USA betonen Friedenswillen: 'Amerika zuerst ist niemals Amerika allein'
Auf der Münchner Sicherheitskonferenz hat Keith Kellogg, der US-Sonderbeauftragte, die Entschlossenheit der Vereinigten Staaten hervorgehoben, den Krieg in der Ukraine zu beenden. Dennoch blieb er ausweichend, als es um die Frage nach der Beteiligung europäischer Verbündeter an den Verhandlungen ging.
Ohne konkret auf die Rolle Europas einzugehen, brachte er in seiner Antwort eher mehr Fragen als Klarheit. Kellogg reagierte auf die Frage, ob Europa bei den Friedensgesprächen ausgeschlossen werde, mit der Aufforderung zur Definition: 'Definieren Sie am Tisch.' Er unterstrich, dass US-Präsident Donald Trump nicht im Alleingang agieren werde. Dies sei nie gesagt worden; die Bedeutung der Begriffe sei entscheidend.

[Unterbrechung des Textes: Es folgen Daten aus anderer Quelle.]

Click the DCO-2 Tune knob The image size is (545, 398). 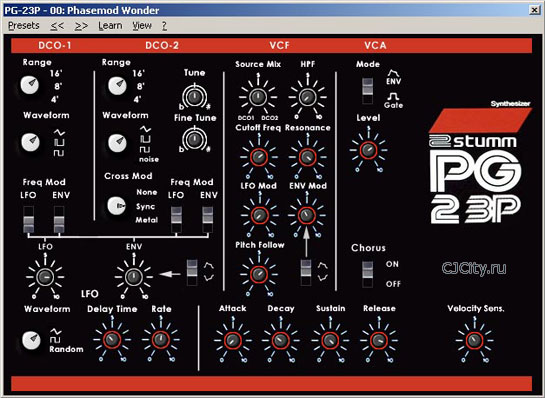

Mit der Feststellung 'Amerika zuerst ist niemals Amerika allein' bekräftigte Kellogg, dass potentielle Friedensvereinbarungen nicht nur durchführbar, sondern auch ausgewogen und gerecht sein sollen. Andrij Sybiha, der ukrainische Außenminister, zeigte sich in der Diskussionsrunde hoffnungsvoll, verlangte jedoch Klarheit bei den verwendeten Begriffen.
Er betonte, dass ein gerechter, umfassender und langanhaltender Frieden angestrebt werde, nicht bloß die Abwesenheit von Krieg. Für die Ukraine ist der Weg zum Frieden eng mit Stärke verbunden, und Sybiha rief Europa dazu auf, ebenfalls Stärke zu demonstrieren.